The German left is represented by three parties. The Social Democrats, led by Chancellor Gerhard Schröder in a brilliant comeback from an uninterrupted series of losses in state elections, got 34 percent of the vote–down four points from 2002, but they began the campaign at 26 percent in the polls. The Greens maintained their 8 percent while the new Left Party, made up of Social Democratic dissidents in the west and former Communists in the east, won nearly 9 percent. Together they would have a majority of 327 seats (out of 613).

On the right, the Christian Democratic Union and its ally, the Christian Social Union, went down 3.5 points, to 35 percent. Their leader, the eastern German Angela Merkel, had good reason to look crushed in her TV appearances on election night, since she began the campaign at nearly 50 percent in the polls. The Free Democrats, a market party of the affluent, got nearly 10 percent, improving its score considerably. Neither the Social Democrats and their Green coalition partner, nor the Christian Democrats and the Free Democrats, come close to a majority.

The terms “left” and “right” are too simple. The Social Democrats amputated the welfare state to try to save it–but could not stop unemployment from rising to more than 11 percent, with corresponding anxiety among the employed. The Greens concentrated on environmental programs and on civil rights and integrating immigrants. The coalition’s foreign policy, along with that of France, rejected George W. Bush’s unilateralism and refused to join the United States in its war against Iraq.

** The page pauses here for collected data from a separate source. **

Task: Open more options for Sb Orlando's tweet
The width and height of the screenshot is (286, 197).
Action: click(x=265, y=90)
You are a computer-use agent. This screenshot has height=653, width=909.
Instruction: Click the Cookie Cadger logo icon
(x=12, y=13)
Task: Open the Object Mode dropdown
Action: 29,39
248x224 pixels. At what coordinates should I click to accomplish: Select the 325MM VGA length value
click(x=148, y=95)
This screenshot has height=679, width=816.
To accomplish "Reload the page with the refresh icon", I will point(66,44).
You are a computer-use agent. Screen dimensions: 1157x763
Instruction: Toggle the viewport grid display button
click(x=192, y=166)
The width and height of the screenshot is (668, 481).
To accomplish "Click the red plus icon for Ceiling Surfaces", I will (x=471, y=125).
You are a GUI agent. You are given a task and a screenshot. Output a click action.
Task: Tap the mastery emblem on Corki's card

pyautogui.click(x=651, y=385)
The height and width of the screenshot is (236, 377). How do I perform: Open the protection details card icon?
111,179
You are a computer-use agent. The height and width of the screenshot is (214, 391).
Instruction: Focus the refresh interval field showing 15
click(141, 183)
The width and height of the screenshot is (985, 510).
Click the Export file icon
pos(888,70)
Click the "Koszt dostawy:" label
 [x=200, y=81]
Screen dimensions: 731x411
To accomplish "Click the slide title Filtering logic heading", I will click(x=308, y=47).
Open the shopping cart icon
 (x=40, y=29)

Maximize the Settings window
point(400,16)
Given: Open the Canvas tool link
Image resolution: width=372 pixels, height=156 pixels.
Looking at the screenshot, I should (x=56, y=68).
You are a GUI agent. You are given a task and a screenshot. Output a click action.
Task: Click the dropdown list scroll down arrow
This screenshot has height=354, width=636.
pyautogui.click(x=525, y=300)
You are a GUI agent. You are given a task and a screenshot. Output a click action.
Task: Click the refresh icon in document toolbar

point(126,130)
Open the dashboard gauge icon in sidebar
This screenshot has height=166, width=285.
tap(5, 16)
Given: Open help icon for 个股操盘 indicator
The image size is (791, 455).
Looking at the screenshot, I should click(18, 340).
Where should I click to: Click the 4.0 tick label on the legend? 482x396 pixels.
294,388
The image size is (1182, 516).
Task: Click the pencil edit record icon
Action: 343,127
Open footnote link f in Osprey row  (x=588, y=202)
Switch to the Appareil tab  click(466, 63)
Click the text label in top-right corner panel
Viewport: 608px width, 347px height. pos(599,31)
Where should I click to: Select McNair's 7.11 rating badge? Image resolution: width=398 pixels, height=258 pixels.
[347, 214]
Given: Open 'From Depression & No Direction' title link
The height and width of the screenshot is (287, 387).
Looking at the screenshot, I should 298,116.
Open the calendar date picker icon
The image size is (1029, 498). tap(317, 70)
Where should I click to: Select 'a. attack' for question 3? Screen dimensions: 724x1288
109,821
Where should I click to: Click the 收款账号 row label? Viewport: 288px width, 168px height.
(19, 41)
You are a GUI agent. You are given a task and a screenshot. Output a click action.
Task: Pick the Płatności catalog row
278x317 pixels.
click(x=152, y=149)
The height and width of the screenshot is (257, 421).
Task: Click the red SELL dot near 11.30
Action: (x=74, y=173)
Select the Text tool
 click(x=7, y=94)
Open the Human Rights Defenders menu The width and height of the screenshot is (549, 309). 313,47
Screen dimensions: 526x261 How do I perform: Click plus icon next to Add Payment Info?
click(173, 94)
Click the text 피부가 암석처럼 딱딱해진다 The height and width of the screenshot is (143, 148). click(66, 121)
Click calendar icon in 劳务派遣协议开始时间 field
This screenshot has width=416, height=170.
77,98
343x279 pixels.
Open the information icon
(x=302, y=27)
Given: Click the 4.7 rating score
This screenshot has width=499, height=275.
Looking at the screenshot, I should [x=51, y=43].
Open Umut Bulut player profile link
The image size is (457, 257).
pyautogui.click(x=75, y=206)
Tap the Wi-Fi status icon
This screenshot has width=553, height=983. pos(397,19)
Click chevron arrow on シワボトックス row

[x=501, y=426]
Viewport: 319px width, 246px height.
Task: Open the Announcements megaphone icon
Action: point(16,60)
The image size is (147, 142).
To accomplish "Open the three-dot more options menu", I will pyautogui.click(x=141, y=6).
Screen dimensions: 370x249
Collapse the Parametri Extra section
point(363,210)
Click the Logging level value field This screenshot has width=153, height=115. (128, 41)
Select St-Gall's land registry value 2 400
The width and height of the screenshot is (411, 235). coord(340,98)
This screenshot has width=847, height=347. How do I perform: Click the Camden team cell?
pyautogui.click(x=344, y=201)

The Left Party’s western leader is Oskar Lafontaine, who was the Social Democrats’ chairman and finance minister but who quit after only a few months in office in disgust over Schröder’s importation to Germany of Tony Blair’s market-oriented “Third Way” (the eastern component of the Left Party consists of very gray ex-Communists led by the colorful Gregor Gysi). The Social Democrats cannot forgive Lafontaine’s desertion–even though many of them agree with his policies. They resent the Left Party as schismatics and will not take them back into the church. And the Left Party despises the Social Democrats’ alleged apostasy. In secular Germany, religious passion is entirely political.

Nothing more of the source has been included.